### CO ZROBIĆ
Przepisz fragment od wiersza zawierającego „Where should I click to: Enable” do ostatniego wiersza włącznie, zastępując „settings” słowem „options”. Resztę pozostaw bez zmian.

### ZAPISANE WIERSZE
↓↓↓
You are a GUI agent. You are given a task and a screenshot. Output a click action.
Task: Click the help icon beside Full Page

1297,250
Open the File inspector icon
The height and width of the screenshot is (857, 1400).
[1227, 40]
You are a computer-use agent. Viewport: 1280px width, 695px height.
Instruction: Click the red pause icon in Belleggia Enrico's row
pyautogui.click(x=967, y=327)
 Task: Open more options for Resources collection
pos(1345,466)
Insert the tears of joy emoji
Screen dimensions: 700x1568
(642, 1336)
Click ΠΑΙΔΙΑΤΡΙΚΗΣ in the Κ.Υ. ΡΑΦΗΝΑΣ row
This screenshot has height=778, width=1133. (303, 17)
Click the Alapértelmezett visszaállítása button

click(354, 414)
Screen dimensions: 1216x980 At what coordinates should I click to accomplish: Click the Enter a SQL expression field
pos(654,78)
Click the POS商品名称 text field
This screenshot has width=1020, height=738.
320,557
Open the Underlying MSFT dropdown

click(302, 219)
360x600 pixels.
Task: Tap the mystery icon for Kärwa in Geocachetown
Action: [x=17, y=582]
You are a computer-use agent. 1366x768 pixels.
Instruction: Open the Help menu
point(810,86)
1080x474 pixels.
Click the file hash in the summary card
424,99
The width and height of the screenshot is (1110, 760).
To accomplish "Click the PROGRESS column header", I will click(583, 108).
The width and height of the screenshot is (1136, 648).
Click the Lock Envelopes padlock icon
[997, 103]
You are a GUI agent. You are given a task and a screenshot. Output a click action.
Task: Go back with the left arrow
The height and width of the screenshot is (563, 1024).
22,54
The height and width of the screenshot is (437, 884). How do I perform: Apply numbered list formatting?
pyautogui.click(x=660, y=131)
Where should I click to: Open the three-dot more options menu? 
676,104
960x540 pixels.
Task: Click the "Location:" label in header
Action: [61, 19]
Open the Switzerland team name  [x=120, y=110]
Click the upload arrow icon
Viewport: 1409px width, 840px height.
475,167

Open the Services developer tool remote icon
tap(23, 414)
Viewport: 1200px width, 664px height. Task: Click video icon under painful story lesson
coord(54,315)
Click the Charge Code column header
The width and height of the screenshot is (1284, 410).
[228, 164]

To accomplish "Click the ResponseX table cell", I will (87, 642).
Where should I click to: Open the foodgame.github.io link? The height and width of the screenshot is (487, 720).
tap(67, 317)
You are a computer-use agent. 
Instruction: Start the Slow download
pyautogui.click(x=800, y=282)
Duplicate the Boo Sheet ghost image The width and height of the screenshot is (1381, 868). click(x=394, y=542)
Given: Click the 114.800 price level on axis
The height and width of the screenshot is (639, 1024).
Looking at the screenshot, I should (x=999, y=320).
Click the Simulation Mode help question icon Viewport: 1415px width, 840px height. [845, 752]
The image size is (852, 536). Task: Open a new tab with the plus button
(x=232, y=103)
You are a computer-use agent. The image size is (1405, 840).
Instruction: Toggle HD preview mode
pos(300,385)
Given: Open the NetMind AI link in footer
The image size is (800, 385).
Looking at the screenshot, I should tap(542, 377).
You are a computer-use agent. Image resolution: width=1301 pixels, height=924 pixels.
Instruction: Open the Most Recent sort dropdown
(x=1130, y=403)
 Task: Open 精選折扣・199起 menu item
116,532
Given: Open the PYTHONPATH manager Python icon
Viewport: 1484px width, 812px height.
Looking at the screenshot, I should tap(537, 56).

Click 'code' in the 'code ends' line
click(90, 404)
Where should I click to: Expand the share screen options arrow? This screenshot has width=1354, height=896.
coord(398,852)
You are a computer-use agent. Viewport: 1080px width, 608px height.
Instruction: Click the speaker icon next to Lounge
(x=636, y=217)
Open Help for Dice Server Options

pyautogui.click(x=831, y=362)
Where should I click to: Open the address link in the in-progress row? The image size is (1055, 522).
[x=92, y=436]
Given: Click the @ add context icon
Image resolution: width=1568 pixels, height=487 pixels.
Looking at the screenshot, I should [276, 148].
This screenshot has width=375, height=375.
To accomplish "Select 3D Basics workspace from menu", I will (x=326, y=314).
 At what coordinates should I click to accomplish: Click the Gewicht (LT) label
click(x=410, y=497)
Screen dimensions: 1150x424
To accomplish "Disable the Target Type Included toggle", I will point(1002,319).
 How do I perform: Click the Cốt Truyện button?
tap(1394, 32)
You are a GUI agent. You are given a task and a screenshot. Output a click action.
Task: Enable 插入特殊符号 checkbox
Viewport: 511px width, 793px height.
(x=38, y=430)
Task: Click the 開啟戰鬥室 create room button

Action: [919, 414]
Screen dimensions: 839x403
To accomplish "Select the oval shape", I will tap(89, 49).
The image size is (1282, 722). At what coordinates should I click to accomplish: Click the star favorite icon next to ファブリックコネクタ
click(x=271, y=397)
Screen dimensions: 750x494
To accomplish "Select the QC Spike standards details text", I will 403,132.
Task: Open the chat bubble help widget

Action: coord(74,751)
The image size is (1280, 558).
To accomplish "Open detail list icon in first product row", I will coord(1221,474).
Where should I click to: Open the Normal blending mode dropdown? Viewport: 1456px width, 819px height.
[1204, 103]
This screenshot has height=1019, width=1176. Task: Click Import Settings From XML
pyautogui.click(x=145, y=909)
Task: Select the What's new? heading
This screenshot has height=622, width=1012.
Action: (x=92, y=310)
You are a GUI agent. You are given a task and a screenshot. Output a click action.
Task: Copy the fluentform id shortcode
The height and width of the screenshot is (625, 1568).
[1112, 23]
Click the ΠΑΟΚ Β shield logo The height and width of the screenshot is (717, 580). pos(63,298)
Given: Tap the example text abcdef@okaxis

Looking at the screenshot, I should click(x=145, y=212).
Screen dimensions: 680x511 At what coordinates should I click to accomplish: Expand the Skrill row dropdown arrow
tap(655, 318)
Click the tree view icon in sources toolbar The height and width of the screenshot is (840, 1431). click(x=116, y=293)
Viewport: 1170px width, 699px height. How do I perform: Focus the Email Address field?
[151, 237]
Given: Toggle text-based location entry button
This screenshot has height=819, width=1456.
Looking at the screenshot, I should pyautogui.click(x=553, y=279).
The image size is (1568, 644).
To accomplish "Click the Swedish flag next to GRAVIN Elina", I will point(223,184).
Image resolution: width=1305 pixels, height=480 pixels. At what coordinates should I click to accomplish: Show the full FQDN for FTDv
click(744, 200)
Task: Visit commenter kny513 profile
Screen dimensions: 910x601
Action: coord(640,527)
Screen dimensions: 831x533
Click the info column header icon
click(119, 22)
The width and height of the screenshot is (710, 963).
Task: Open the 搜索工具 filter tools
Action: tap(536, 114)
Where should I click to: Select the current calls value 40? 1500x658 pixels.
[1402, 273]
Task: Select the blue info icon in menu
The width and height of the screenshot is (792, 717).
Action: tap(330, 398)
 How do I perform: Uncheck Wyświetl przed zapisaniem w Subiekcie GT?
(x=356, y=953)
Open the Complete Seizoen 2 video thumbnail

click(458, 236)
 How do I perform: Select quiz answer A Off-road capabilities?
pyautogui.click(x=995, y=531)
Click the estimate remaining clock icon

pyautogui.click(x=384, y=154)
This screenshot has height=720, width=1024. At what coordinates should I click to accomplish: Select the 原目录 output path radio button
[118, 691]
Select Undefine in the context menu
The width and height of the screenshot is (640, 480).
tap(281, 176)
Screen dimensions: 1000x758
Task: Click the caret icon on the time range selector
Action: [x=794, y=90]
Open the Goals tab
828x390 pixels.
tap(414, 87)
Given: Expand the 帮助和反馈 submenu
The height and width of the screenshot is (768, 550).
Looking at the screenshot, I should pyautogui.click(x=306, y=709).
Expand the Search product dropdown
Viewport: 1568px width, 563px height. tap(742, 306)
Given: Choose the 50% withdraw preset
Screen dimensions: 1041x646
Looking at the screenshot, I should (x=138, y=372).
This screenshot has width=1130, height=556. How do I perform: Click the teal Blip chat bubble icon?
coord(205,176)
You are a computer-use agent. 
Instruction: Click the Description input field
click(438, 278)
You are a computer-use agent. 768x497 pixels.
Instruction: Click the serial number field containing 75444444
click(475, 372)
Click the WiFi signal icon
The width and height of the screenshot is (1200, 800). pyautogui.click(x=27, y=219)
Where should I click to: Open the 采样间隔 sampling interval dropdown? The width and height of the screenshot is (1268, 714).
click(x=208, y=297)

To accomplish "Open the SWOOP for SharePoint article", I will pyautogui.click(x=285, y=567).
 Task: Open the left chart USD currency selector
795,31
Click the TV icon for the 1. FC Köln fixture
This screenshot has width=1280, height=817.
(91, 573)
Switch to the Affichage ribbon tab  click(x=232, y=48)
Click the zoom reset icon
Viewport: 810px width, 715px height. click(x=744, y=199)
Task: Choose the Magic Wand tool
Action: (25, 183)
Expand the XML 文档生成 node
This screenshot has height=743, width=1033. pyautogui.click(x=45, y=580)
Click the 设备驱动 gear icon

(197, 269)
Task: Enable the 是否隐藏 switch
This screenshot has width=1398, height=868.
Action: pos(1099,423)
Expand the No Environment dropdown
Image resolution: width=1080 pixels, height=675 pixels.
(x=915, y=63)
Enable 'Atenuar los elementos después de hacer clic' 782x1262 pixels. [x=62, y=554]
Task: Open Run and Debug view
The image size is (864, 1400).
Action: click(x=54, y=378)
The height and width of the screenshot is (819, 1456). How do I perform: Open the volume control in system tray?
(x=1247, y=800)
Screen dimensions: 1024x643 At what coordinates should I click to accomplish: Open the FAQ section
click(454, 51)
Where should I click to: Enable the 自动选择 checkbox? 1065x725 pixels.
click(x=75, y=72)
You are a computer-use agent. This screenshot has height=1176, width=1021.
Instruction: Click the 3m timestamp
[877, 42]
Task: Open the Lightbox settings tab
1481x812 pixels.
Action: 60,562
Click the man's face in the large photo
↑↑↑
### ROZWIĄZANIE ZADANIA
Where should I click to: Enable the 自动选择 checkbox? 1065x725 pixels.
click(x=75, y=72)
You are a computer-use agent. This screenshot has height=1176, width=1021.
Instruction: Click the 3m timestamp
[877, 42]
Task: Open the Lightbox options tab
1481x812 pixels.
Action: 60,562
Click the man's face in the large photo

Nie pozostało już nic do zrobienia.